In the first scenario the target is reduced due because it was the Employer / PM who came up with the idea, however the Contractor still gets paid for the work. This payment maybe less than what he would have been paid before the idea was suggested, but he still gets paid the Defined Cost plus Fee of the work that he does and hence still makes a profit on those works.
In the second scenario the target isn't reduced because it was the Contractor who came up with the idea, however the Employer still saves money as the Defined Cost plus Fee is less than it would have been which creates more of a saving against target cost which the Employer benefits from in accordance with the share ranges and percentages stated in CD pt 1. The Contractor makes more profit than he would have as he still recovers profit from the Defined Cost plus Fee of the work done, but also recovers additional profit through a greater saving as the target cost isn't reduced this time.
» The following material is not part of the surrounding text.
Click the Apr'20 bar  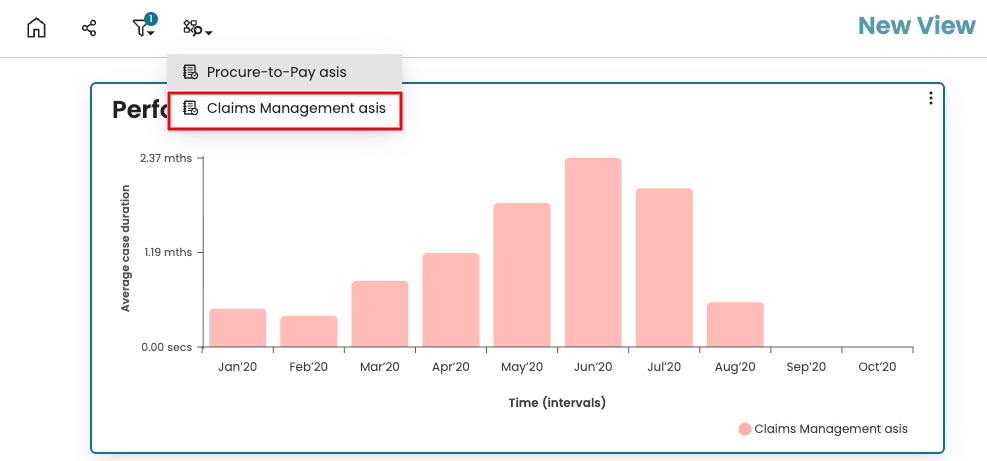[450, 300]
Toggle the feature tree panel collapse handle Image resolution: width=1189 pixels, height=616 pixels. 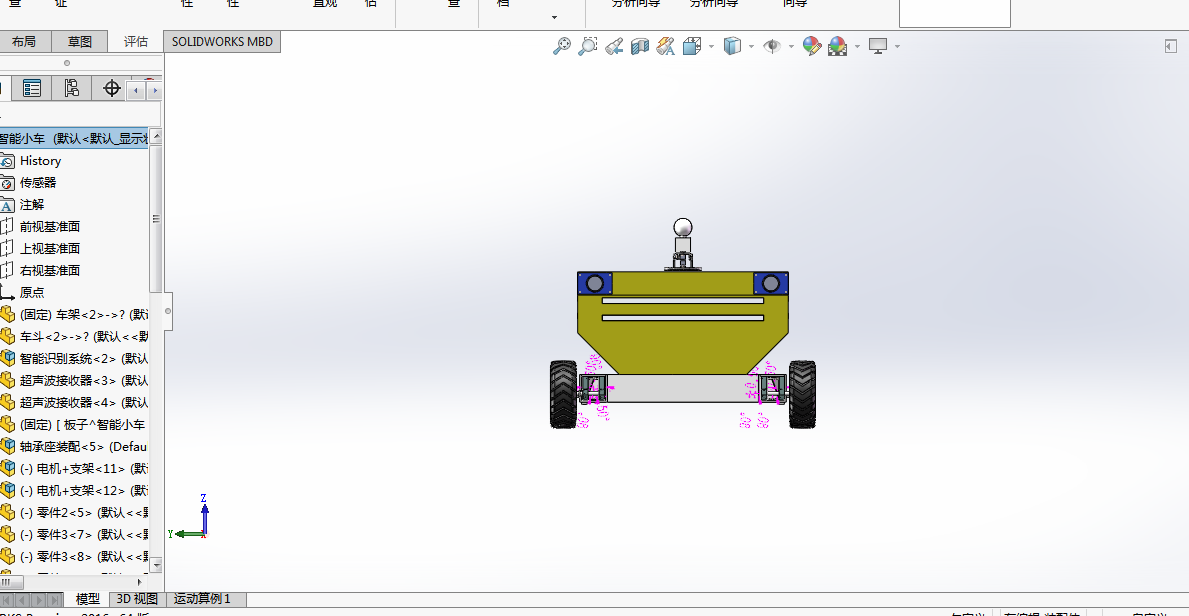click(168, 311)
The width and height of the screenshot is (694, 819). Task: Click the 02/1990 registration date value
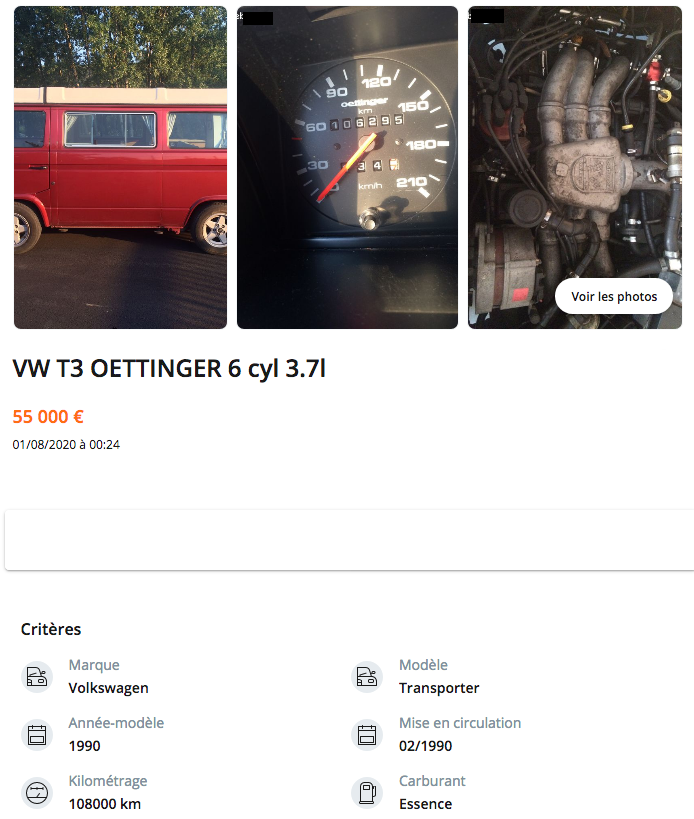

Note that you can't rely on clause 10.1 to resolve every problem "in a spirit of mutual trust and co-operation". The clause says "act in accordance with the contract AND in a spirit of mutual trust and cooperation. You seem to be suggesting that mutual trust and co-operation trumps the written word in the contract when in actual fact it doesn't. You have to follow the contract AND do it in a spirit of mutual trust and co-operation.
I recently wrote an article on just this theme which can be found at http://www.neconsult.co.uk/mutual-trust-and-co-operation-walking-the-line/
In my experience it's one area that integrated teams can overlook, they go too far over the line and the boundary between Employer and Contractor becomes blurred which leads to commercial confusion.